WHAT TO DO -
A. List the distinct usernames of the posters in the forum thread about priming the tractor's fuel pump.
B. Return the passage of the forum thread about priming the tractor's fuel pump from "U really don't" up to and including "complete the process.", copied verbatim.

TEXT SECTION -
^^^^^^^^
Any and all help appreciated. Sorry she is dirty, she is a pain to keep clean. This forum is my goto for help. You came through on my hydraulic problem last time, hopefully my luck continues. Thanks in advance.


----------



## thepumpguysc

U really don't need to bleed it.. just use the hand primer to force any air that's in the pump, out..
But for future reff., the small screw w/ the ring on it is the gallery bleed screw..
U might need to loosen the lines AT ALL THE INJECTORS to complete the process. 
Once u have fuel AT the injectors, tighten the lines back up..
Good luck.


----------



## Frank-on-chase

I think I need a pump 101 lesson. I'm pump challenged. I don't see a hand pump per se, there's the brass colored tube with a spring load under the cap, I assumed this to be a valve of some sort. I'm also concerned about what appears to be a dip stick, do I need to check/add oil to the pump. Might you have a schematic of a similar pump that identifies the parts? 

Ironic as this will sound I had a printed basic manual, the actual owner had a tractor repair guy come in last time it acted up, and not having seem a Jinma before took the manual. So I'm completely blind until I can find where downloaded the pdf version from.


----------



## pogobill

Seems to me that the cylinder with the spring under it has a knurled knob on the top. I suspect
that if you turn the knob to unscrew it, it will eventually pop up. When it does you should be able to pump it up and down to prime the pump itself. when you encounter some resistance, on the last stroke, keep it pressed down and screw it back in. You should then be primed. Just a guess, as I've had to do this on Deutz diesels.


----------



## thepumpguysc

Yes.. that "tube" IS the hand primer.. unscrew the top & pump up & down..
^^^^^^^^
PROVIDED DATA -
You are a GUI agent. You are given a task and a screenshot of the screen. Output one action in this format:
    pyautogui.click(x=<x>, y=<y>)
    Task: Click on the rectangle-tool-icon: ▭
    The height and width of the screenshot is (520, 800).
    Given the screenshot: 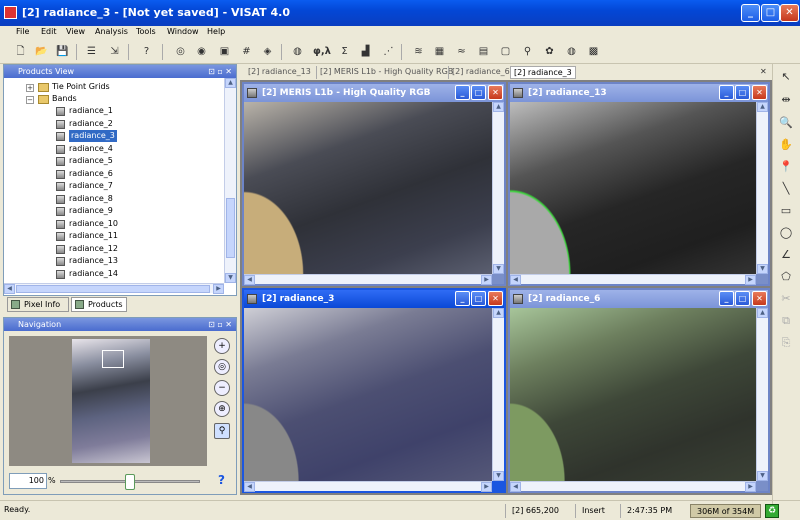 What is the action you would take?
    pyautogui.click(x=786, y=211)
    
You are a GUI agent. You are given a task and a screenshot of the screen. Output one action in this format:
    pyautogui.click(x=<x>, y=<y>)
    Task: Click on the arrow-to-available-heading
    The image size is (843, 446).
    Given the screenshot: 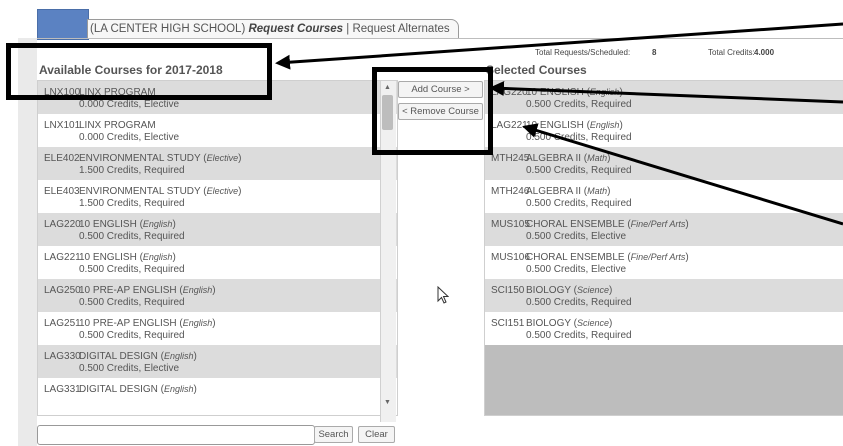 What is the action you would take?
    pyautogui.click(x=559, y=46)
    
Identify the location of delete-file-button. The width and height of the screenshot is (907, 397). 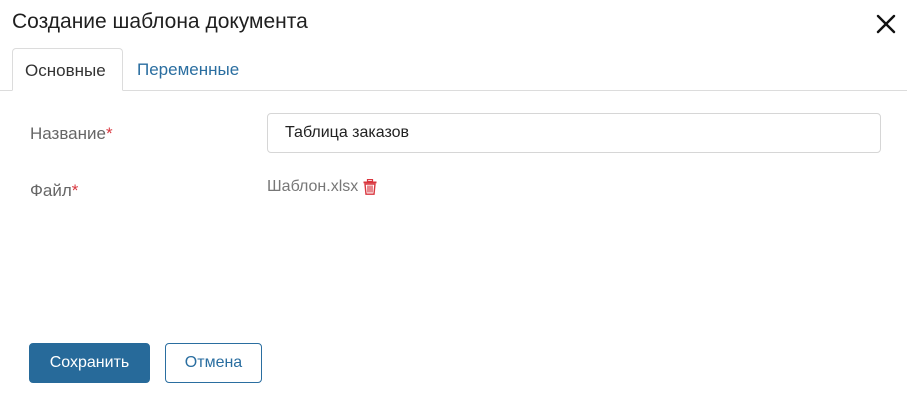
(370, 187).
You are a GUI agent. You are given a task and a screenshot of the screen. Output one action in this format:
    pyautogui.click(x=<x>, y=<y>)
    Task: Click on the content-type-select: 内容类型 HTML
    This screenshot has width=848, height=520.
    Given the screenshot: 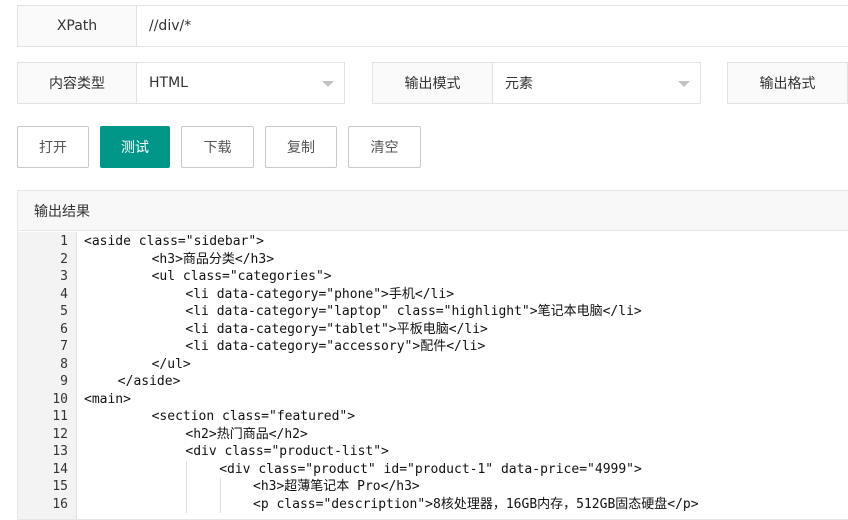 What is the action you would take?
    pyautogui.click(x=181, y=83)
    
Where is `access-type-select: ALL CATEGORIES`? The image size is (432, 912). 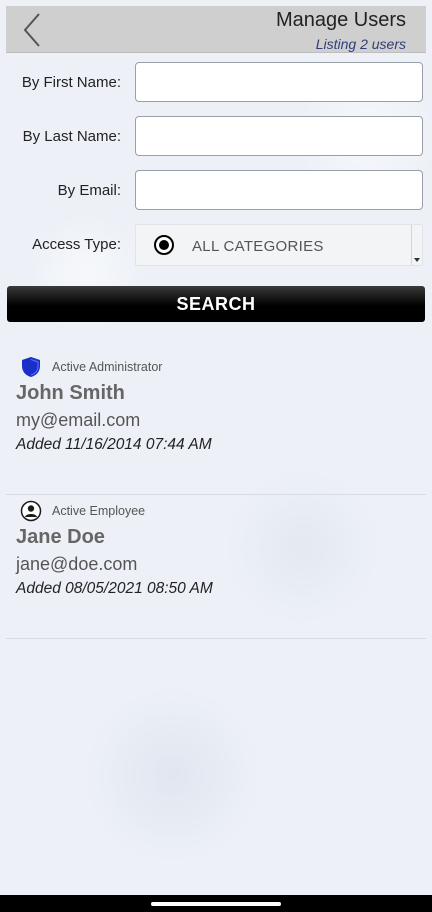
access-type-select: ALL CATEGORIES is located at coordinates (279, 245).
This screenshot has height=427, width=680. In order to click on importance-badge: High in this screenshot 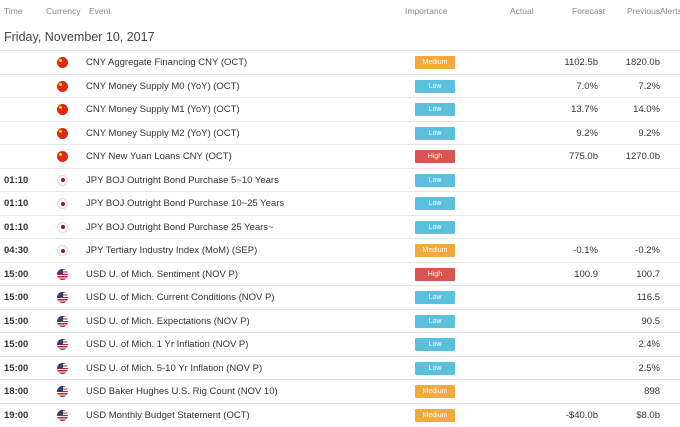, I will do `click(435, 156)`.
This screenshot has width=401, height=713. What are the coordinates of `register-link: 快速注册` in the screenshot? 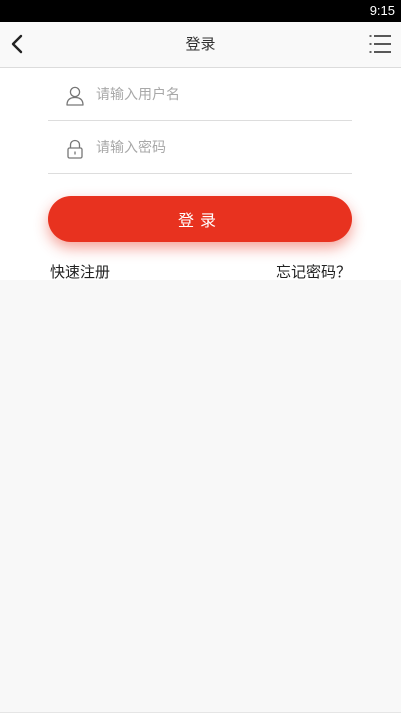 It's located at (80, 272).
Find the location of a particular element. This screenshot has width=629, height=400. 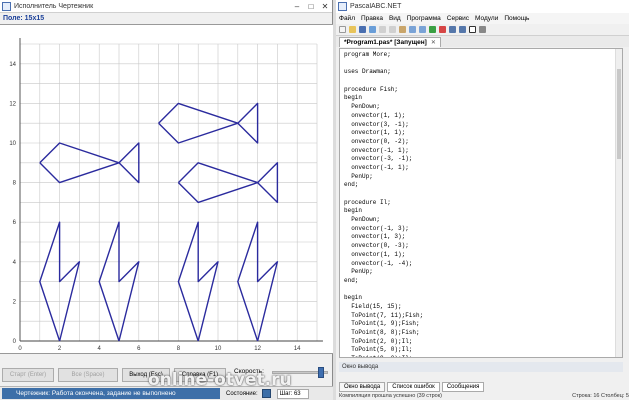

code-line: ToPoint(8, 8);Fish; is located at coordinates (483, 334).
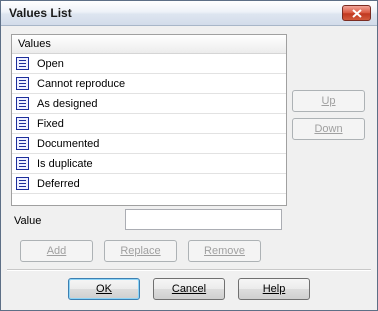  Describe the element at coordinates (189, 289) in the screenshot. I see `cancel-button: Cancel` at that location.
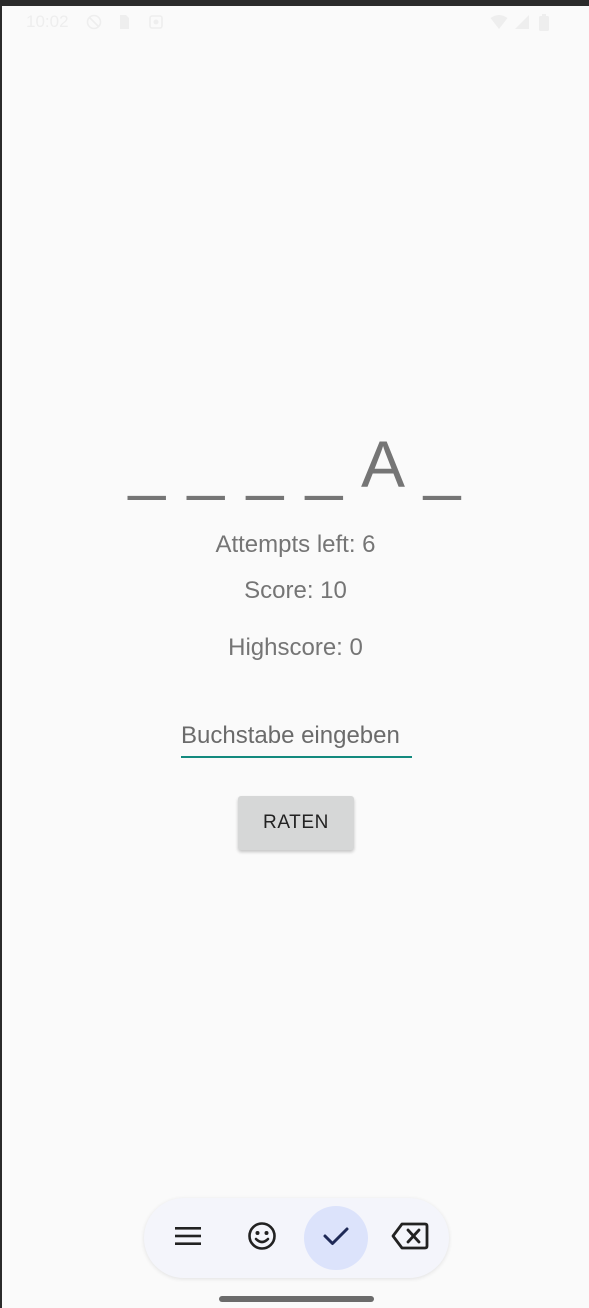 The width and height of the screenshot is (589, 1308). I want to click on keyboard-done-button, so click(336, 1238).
^^^^^^^^
ANSWER SET -
A.
thepumpguysc
Frank-on-chase
pogobill

B.
U really don't need to bleed it.. just use the hand primer to force any air that's in the pump, out..
But for future reff., the small screw w/ the ring on it is the gallery bleed screw..
U might need to loosen the lines AT ALL THE INJECTORS to complete the process.